If you transfer the title to the home to you alone by means of a quit claim deed, the ownership of the home will be in your name but that won’t change the obligations under the loan. You and your husband are on that loan and both of you need to deal with that loan together. If you need your income along with your husband’s income to qualify for the loan modification, you might find that you’ve dug yourself in a hole by transferring title of the property into your name alone.
As an aside, you should know that the information I’m getting about the loan modification process has not been encouraging. While a fair number of people are getting trial modifications under the Making Home Affordable Plan, few of these people are actually getting permanent loan modifications.
For those borrowers that work with their lenders to obtain a loan modification and have never been late in their mortgage payments, many of them are finding their credit scores hurt substantially by entering the trial period for a loan modification.
Homeowners entering the trial loan modification plans are finding out that even if they were never late in their payments before and they make all of the required payments under the trial period, lenders are reporting their payments under the trial loan modification period as paying less than required under their loan. Accordingly, some borrowers are seeing their credit score drop about 150 points as a result of the trial loan modification.
Other borrowers are finding that lenders will put them in the trial loan modification only to reject them later on. Their credit scores are destroyed for no purpose whatsoever.

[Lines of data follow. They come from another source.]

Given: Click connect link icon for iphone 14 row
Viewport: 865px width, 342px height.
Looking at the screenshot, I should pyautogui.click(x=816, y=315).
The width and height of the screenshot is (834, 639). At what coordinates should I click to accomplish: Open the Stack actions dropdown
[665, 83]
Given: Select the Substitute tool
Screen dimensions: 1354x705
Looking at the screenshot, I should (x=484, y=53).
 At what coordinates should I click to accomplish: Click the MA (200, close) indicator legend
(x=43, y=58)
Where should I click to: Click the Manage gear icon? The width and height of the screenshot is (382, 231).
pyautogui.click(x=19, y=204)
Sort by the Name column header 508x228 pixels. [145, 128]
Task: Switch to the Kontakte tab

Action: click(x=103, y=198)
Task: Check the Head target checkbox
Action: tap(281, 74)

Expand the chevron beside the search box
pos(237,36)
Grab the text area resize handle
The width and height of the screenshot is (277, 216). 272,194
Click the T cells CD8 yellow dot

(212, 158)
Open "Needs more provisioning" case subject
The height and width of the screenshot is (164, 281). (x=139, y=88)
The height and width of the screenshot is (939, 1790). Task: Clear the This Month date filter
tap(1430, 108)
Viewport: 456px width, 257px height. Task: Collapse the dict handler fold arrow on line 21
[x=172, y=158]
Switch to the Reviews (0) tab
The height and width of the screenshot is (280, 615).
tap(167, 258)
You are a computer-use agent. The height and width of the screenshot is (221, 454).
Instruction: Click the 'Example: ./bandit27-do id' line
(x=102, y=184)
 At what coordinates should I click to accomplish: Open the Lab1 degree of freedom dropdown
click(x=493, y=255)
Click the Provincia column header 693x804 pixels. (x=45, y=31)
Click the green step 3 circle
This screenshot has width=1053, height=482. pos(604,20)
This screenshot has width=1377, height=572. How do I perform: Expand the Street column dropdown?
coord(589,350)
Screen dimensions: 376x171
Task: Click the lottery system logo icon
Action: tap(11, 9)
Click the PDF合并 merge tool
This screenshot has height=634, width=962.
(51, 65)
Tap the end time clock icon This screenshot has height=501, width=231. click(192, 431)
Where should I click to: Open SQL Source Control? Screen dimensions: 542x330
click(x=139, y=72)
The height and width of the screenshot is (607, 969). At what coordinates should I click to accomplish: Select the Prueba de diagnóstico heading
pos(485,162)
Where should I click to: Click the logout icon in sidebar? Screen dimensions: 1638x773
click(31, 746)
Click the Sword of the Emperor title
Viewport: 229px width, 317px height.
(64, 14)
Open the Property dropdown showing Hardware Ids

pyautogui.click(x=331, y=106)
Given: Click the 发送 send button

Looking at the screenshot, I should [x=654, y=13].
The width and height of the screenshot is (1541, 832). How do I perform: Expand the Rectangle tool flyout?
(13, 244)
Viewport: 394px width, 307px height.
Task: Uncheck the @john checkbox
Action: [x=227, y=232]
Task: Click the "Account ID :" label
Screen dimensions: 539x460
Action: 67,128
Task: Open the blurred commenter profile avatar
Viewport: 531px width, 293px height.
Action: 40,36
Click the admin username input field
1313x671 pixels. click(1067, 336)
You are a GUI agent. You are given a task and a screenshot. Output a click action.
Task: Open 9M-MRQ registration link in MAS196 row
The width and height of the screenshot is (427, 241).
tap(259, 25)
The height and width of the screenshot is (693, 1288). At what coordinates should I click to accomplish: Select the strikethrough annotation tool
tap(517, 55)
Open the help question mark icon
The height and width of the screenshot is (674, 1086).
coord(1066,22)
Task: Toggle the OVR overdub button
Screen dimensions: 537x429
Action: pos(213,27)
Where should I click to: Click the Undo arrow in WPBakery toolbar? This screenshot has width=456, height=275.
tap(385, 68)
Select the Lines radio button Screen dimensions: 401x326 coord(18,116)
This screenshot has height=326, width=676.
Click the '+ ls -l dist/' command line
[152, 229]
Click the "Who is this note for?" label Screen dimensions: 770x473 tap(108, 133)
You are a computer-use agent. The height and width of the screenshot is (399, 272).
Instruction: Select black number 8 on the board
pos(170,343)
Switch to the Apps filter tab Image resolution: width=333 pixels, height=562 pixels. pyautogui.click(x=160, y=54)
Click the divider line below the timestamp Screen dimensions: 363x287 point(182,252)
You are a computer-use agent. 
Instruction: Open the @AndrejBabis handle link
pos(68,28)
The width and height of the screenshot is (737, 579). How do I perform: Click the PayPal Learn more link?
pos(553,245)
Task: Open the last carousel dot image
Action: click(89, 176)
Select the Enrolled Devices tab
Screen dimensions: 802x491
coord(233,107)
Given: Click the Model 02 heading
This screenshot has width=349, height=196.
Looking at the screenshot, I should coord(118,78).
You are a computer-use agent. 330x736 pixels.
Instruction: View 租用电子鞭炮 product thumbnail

While some lenders claim that borrowers are slow in delivering documents to the lenders, many more of our readers report lenders that are slow in processing the paperwork, losing or misplacing documents or failing to process their loan modifications properly.
A little known fact about the Obama Making Home Affordable Plan is that lenders are not required to grant loan modifications to borrowers. Lenders can place borrowers into a trial loan modification but those same lenders can later reject those borrowers on various grounds even if all other terms of the loan modification have been complied with by the borrower.
At a meeting at the Federal Reserve Bank of Chicago I recently attended, the speakers talked about lenders using a system and formula for determining whether it was better for the lender to grant a loan modification or whether to wait and see whether the borrower defaults on the loan and thereafter the lender forecloses on that loan.
If the lender sees an opportunity that the foreclosure would be better for the lender, the lender can reject the borrower and not grant the permanent loan modification.
You and your husband are in a difficult position. To find out whether he might qualify for a reverse mortgage, you might want to take advantage of free reverse mortgage counseling through Credability.org, a network of nonprofit Consumer Credit Counseling Service organizations that is based in Atlanta.
You may also be able to take advantage of Credability.org’s housing counseling to answer some of your other loan modification questions.